Review of Ironclad

Ironclad (2011)
6/10
It's hard to praise this without it sounding like a backhanded compliment
2 May 2012
Warning: Spoilers
An awful title and even worse marketing probably prevented Ironclad from ever having a chance at the box office. I'm not sure if it's done any better in the video market but this thing is not at all bad. It's sort of like Braveheart's less attractive, less intelligent cousin. If Mel Gibson's classic is Marilyn Monroe, this film is Jenny McCarthy or Shannon Tweed. Sure, in a perfect world you'd rather have Marilyn but who's going to turn their nose up at those alternatives if you're in the mood for a blonde beauty? There are brutal combat and fine performances here, though on a much smaller scale, and the fiction is close enough to what actually happened to validate its existence. There's a little too much make believe competing with real history, however, and it divides a narrative that needed to be unified.

When England's King John was forced to sign the Magna Carta in 1215 by his rebellious aristocracy and officially establish the idea that there were limits to king's power, that may have been the birthing place of liberty and democracy in the West. Yet, King John was a hateful, miserable father and sought to strangle such new life in the crib before it could grow. Magna Carta was not the end of the conflict, as the English of the day and most history-deficient Americans today likely thought. After the signing, his enemies relented and John was able to reorder his forces and launch a new campaign to restore his divine right to rule. Ironclad plays fast and loose with the details of all that, having King John (Paul Giamatti) recruit an army of Danish mercenaries with a promise the Catholic Church will leave their homeland alone and Baron Albany (Brian Cox) gather a medieval Magnificent 6 to thwart John's plans by defending a vital castle until French allies arrive to depose the revengeful monarch.

Now, there was a castle siege and the French did get involved, but that's about all this motion picture gets right. It's close enough, though, for cinema. But unlike Braveheart, which stuck to the basic story of William Wallace and fictionalized to make it work as a movie, Ironclad devotes equal time to an entirely made up subplot involving a Templar Knight named Marshal (James Purefoy) and his forbidden love for another baron's young wife (Kate Mara). Braveheart reimagined Wallace as an action hero. This film simply makes one up, gives him his own personal story and then inserts him into this page out of English history. King John being real and Marshal not prevents anything from working quite as well as it should.

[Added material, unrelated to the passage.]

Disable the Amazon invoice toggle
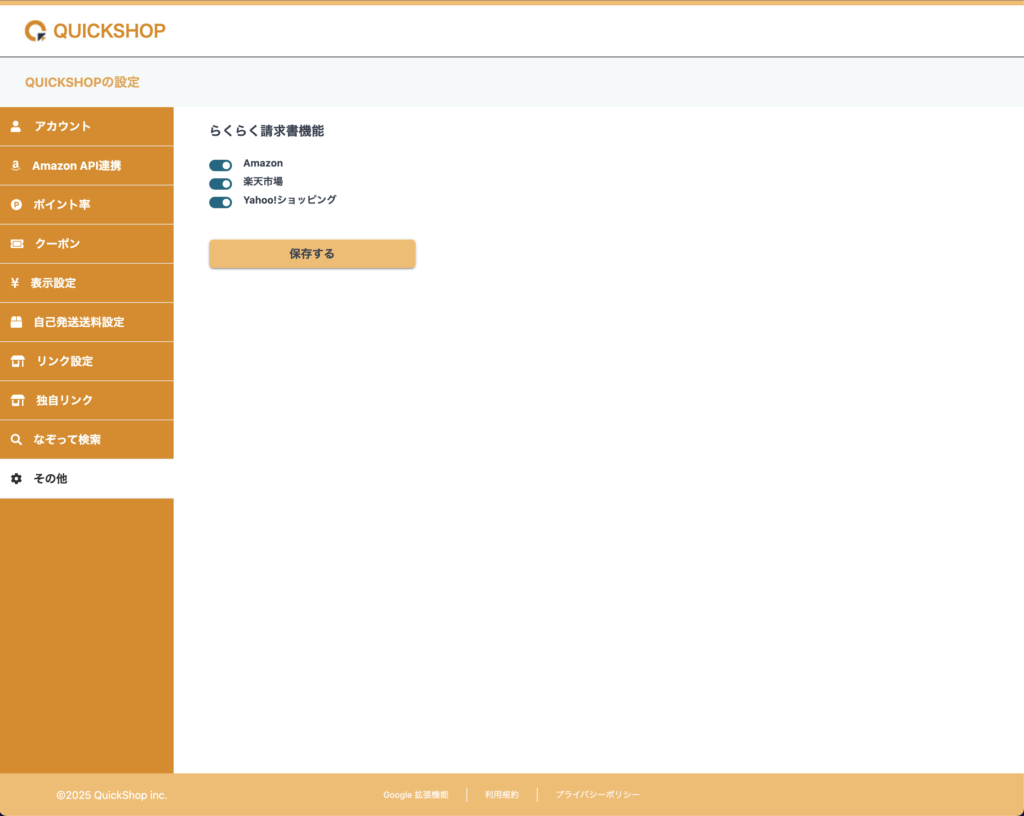The width and height of the screenshot is (1024, 816). tap(220, 165)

Let me give you an example. The whole deal with Marshal and the baron's wife is about how a Templar's vows forbid him from consorting with women. Yet, Marshal stands in rebellion against his rightful liege and in defiance of his Pope, violating the established order of his world. Why would someone like that blanch at breaking yet one more taboo? These filmmakers are trying to enact two diametrically opposed conflicts with the same character and then never connect or fuse them together. The stuff with Marshal's love life has nothing to do with the struggle against King John and a character built to carry one is ill suited to sustain the other.

It's as if they weren't confident or didn't know how to make the history into an entertaining motion picture, so they just came up with some stuff up to fill out the script instead of finding more in the truth that they could embellish. Imagine if Brian Cox had been William Wallace, Mel Gibson a fabricated lieutenant and Braveheart had been evenly split between the two. That is Ironclad.

Of course, being not as good as Braveheart is nothing to be ashamed of. The twin tales of this movie are both fairly well told and there's plenty of gore and bodies hacked apart. Albany's band of rebels is entertaining, Kate Mara is pretty sexy and Giamatti amps up the volume to crystallize the reality of monarchical entitlement and the sovereign as the center of social order. This may be as powerful a portrayal of how kings thought and felt as Robert Shaw as Henry VIII from A Man for All Seasons. Purefoy also smolders manfully and swings a mean sword.

I liked Ironclad. Not enough to overlook its flaws, but enough to forgive them. More people should watch this film.